● **GIVEN ENTRIES**:
******************************

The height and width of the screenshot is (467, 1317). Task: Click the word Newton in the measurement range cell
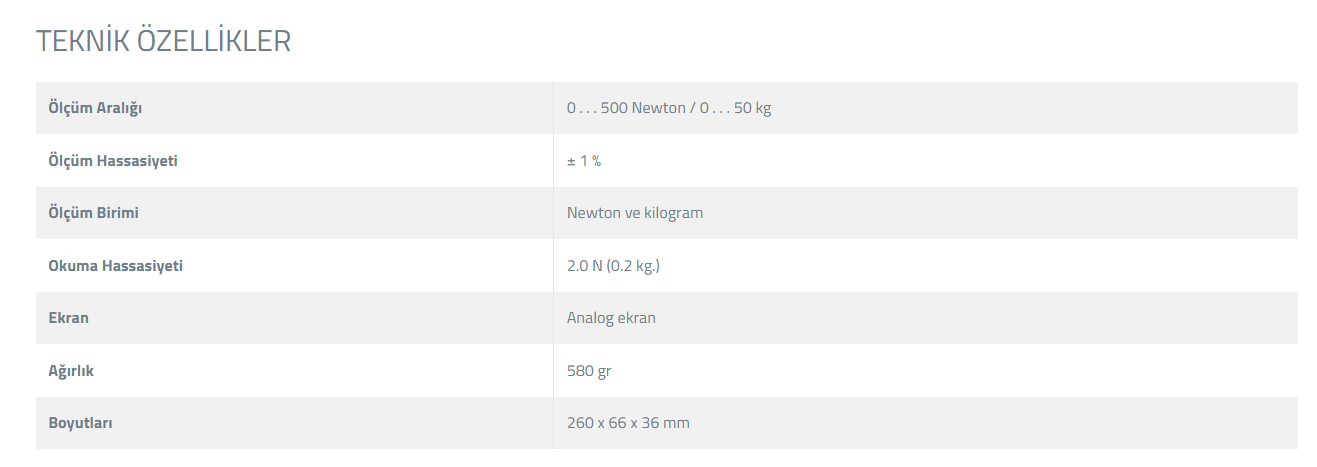[x=659, y=108]
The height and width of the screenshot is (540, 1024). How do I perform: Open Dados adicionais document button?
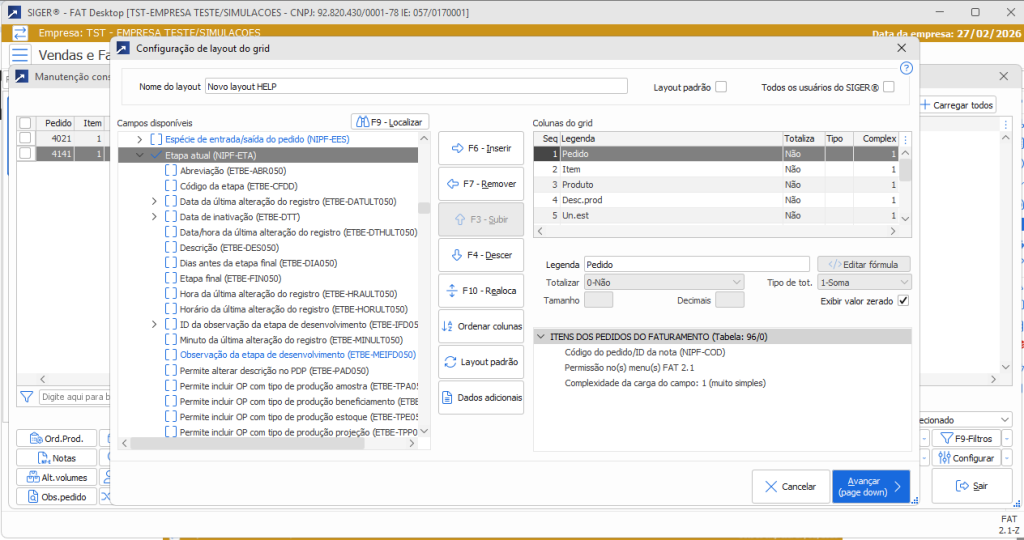480,398
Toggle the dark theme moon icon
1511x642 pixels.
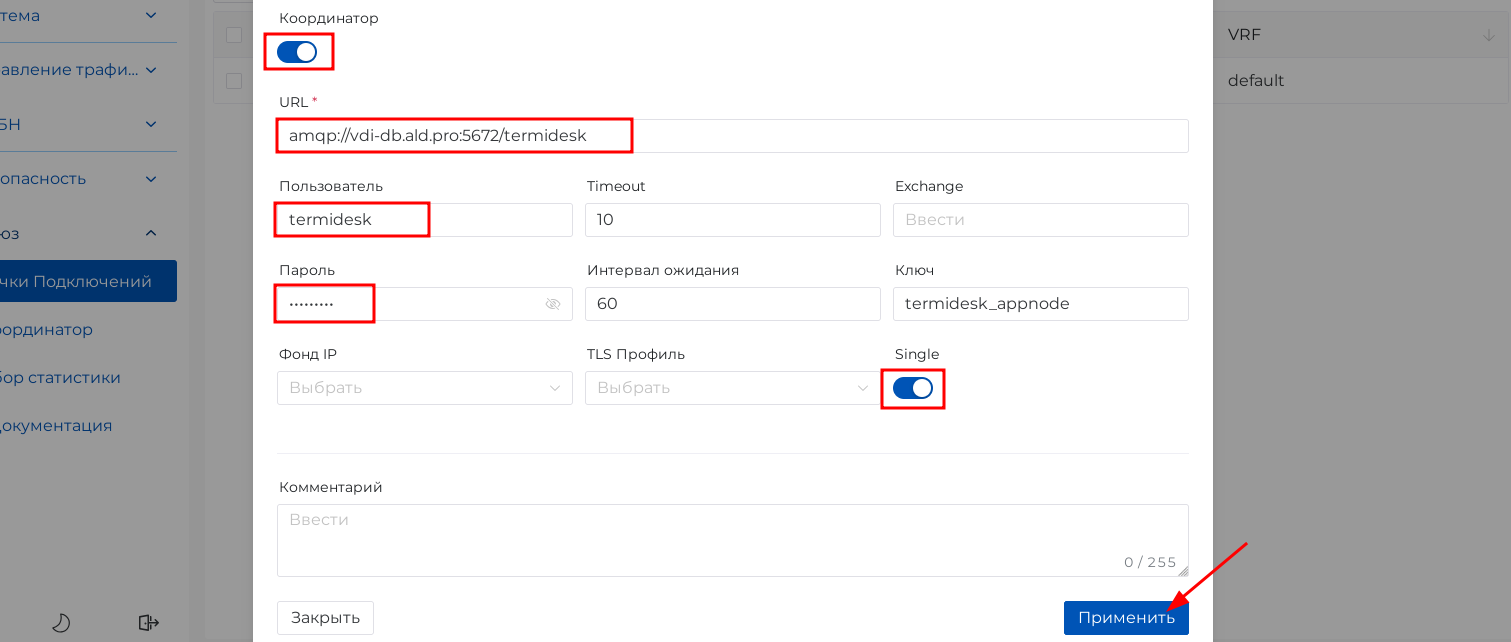pos(61,623)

******************************

● **GIVEN INSTRUCTION**: Render the lines from the one containing "The height and width of the screenshot is (540, 1024)." through the last line of the records as a JSON list of strings, one string per line and including that first line. Skip blank lines and leave the pictures out.

● **FULL OUTPUT**:
[
  "The height and width of the screenshot is (540, 1024). How do I perform: Open Dados adicionais document button?",
  "480,398",
  "Toggle the dark theme moon icon",
  "1511x642 pixels.",
  "pos(61,623)"
]